1er Mai 2026 : mobilisation syndicale modérée dans les grandes villes marocaines
À l’occasion de la Fête du Travail célébrée ce jeudi 1er mai, plusieurs villes du Royaume ont connu des rassemblements syndicaux et des sit-in ouvriers d’une ampleur limitée. L’affluence, le niveau de mobilisation et la vigueur des slogans ont tranché avec les éditions précédentes. Cette baisse sensible de la participation ravive les interrogations sur l’état des liens entre les centrales syndicales et les travailleurs. Le climat social et économique demeure dominé par la cherté de la vie et la pression continue sur le pouvoir d’achat de nombreuses catégories de salariés.

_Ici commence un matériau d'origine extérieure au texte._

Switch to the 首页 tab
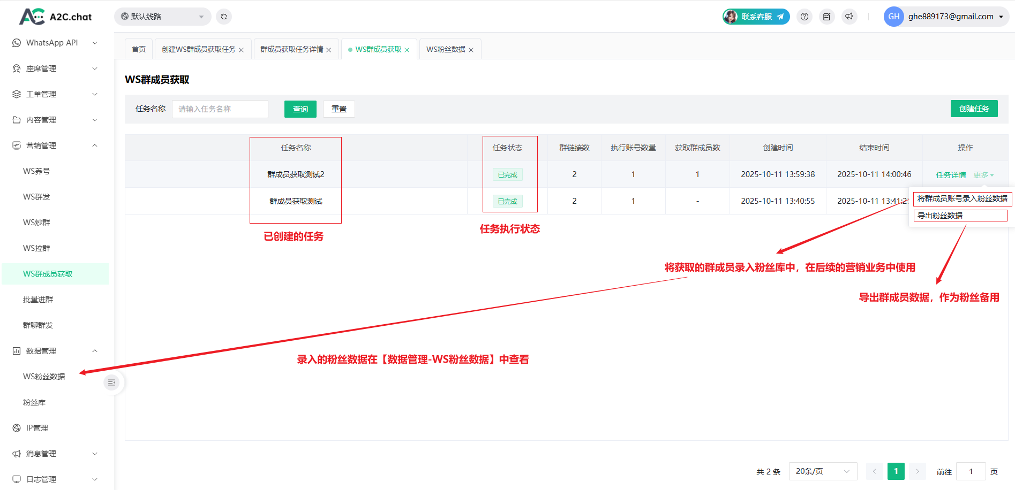 tap(139, 49)
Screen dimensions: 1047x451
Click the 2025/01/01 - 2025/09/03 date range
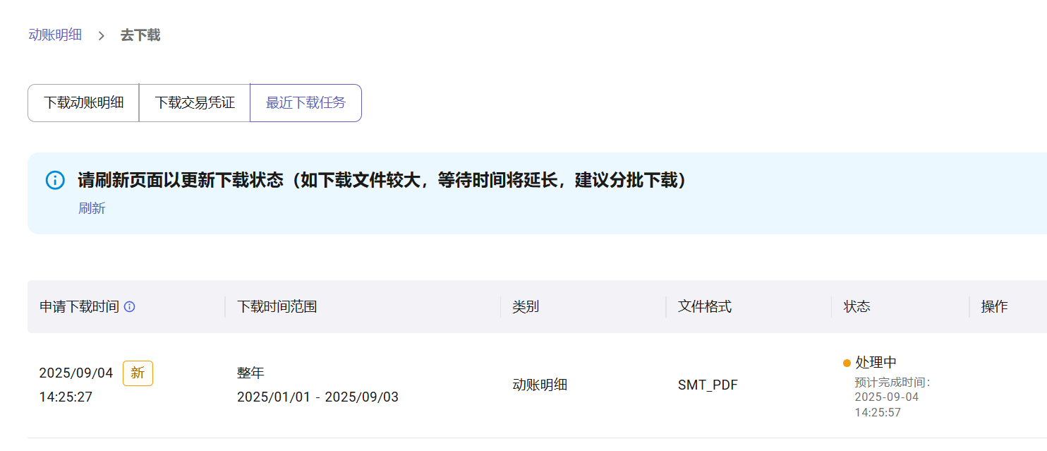click(x=317, y=397)
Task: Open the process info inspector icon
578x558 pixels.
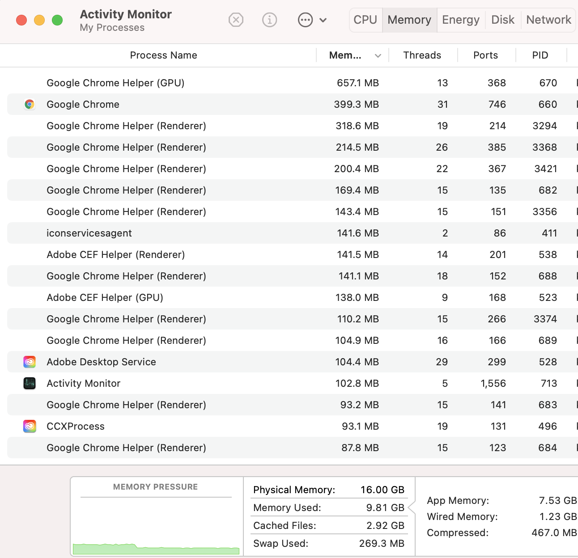Action: coord(269,20)
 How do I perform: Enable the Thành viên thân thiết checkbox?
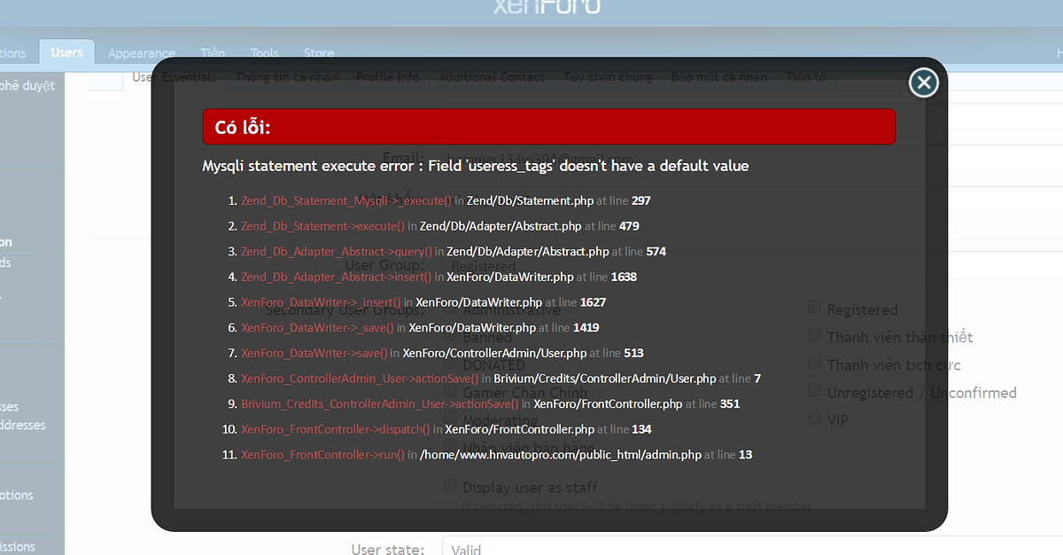[x=814, y=335]

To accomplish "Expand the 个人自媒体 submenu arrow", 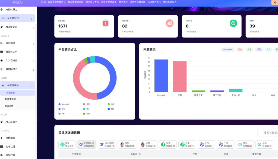I will coord(33,61).
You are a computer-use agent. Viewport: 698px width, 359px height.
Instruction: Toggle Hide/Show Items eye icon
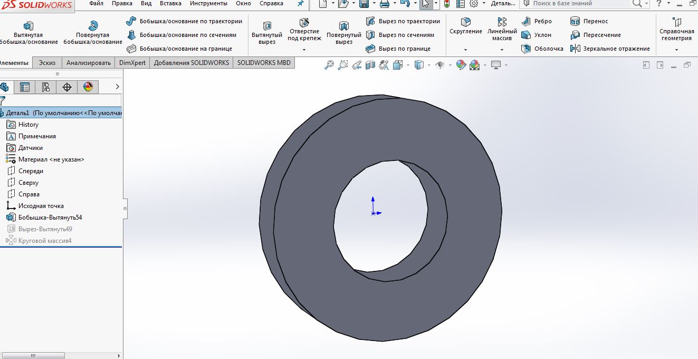coord(439,65)
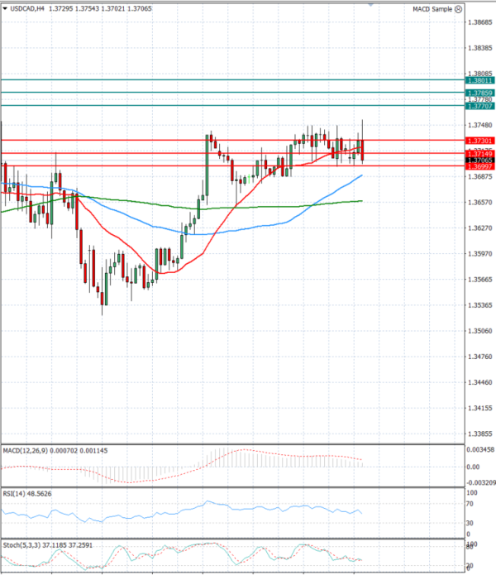The width and height of the screenshot is (496, 575).
Task: Click the MACD Sample label text
Action: point(432,9)
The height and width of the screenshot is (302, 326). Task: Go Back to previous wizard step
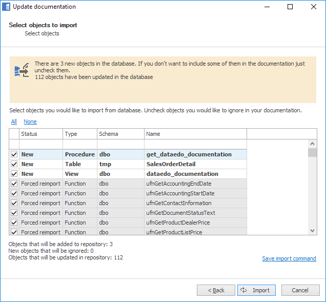click(216, 290)
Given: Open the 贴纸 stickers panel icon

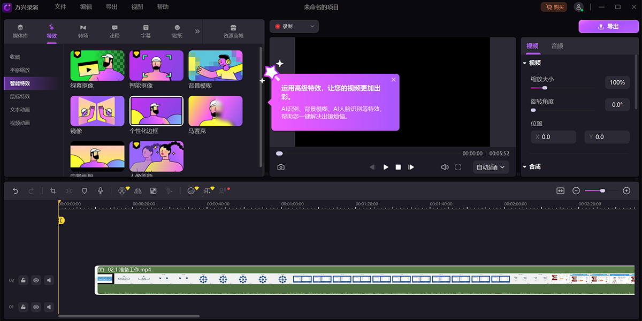Looking at the screenshot, I should point(177,30).
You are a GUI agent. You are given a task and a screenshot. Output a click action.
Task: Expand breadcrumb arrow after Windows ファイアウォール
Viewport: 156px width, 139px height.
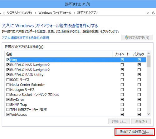[x=74, y=13]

À Casablanca, Rabat, Fès ou encore Tanger, la plupart des actions se sont réduites à des pauses symboliques devant les sièges syndicaux ou sur des places publiques. Les grandes marches qui marquaient traditionnellement le 1er mai ont été absentes cette année. Pour les observateurs, ce calme relatif s’explique par plusieurs facteurs organisationnels, politiques et sociaux propres à la période récente. Certains responsables syndicaux soulignent que le recul de la mobilisation ne signifie pas l’extinction des revendications.
Il traduirait plutôt une mutation des formes d’action, avec une priorité donnée au dialogue social et institutionnel plutôt qu’aux démonstrations de rue. D’autres estiment que la faible présence reflète une perte d’enthousiasme d’une partie des travailleurs. Le sentiment domine que des dossiers sociaux majeurs, comme la revalorisation des salaires et la protection du pouvoir d’achat, n’ont pas enregistré de progrès tangibles ces dernières années. La commémoration intervient alors que la hausse des prix des produits de première nécessité, des carburants et du transport continue de peser sur les budgets familiaux.

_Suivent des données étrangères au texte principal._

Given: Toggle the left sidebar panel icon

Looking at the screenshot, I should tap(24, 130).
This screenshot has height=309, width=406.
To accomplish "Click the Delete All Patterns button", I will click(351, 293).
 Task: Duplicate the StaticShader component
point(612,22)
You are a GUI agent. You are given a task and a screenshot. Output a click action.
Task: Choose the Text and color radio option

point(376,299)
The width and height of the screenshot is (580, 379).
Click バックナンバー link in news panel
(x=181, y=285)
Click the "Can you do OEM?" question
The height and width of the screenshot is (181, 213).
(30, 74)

Malgré cela, les slogans entendus sont restés mesurés dans plusieurs villes, loin de la tonalité plus offensive des années passées vis-à-vis des politiques publiques ou des exigences d’actions urgentes. Plusieurs organisations ont mis en avant leurs messages dans le cadre du dialogue social, plaidant pour une réponse graduelle aux attentes sociales plutôt que pour une escalade de terrain. Certains y voient une volonté de maintenir les ponts avec l’exécutif. D’autres y lisent un signe de la marge de manœuvre limitée des syndicats dans la conjoncture actuelle. Derrière cette apparente retenue, les tensions sociales persistent autour des questions des prix, des salaires et de la réforme de la protection sociale.
Le 1er mai reste ainsi un baromètre annuel qui dépasse la taille des cortèges et renseigne sur les équilibres profonds entre l’État, les syndicats et la société. Au final, si les célébrations de cette année ont eu un caractère discret dans plusieurs villes, elles n’indiquent pas la fin des demandes sociales. Elles illustrent une transition dans les modes d’expression syndicale, oscillant entre la rue et les institutions, entre contestation directe et dialogue social, dans un contexte qui demeure traversé par de nombreuses interrogations.